In this exercise, copy exactly the lines from the one that contains "Click the product title 九州のちっちゃな芋けんぴ" through the end of the entries below; pictures are not copied.
= Beginning of Section =
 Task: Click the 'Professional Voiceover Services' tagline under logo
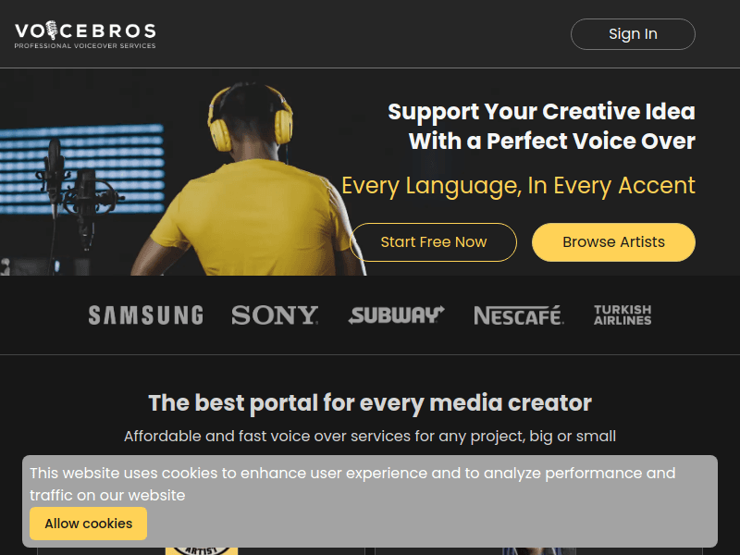(x=85, y=45)
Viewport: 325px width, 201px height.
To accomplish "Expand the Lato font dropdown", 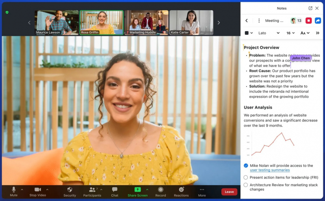I will point(269,33).
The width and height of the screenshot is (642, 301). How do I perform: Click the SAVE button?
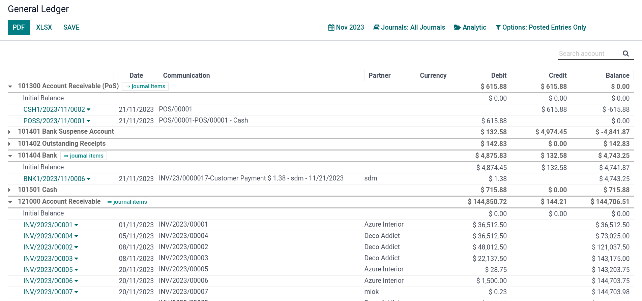pyautogui.click(x=71, y=28)
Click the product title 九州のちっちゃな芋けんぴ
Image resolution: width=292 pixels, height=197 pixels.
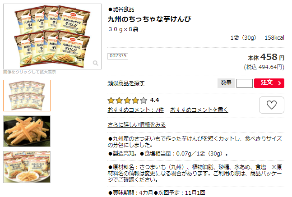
= End of Section =
== Solved exercise ==
Click the product title 九州のちっちゃな芋けんぴ
Image resolution: width=292 pixels, height=197 pixels.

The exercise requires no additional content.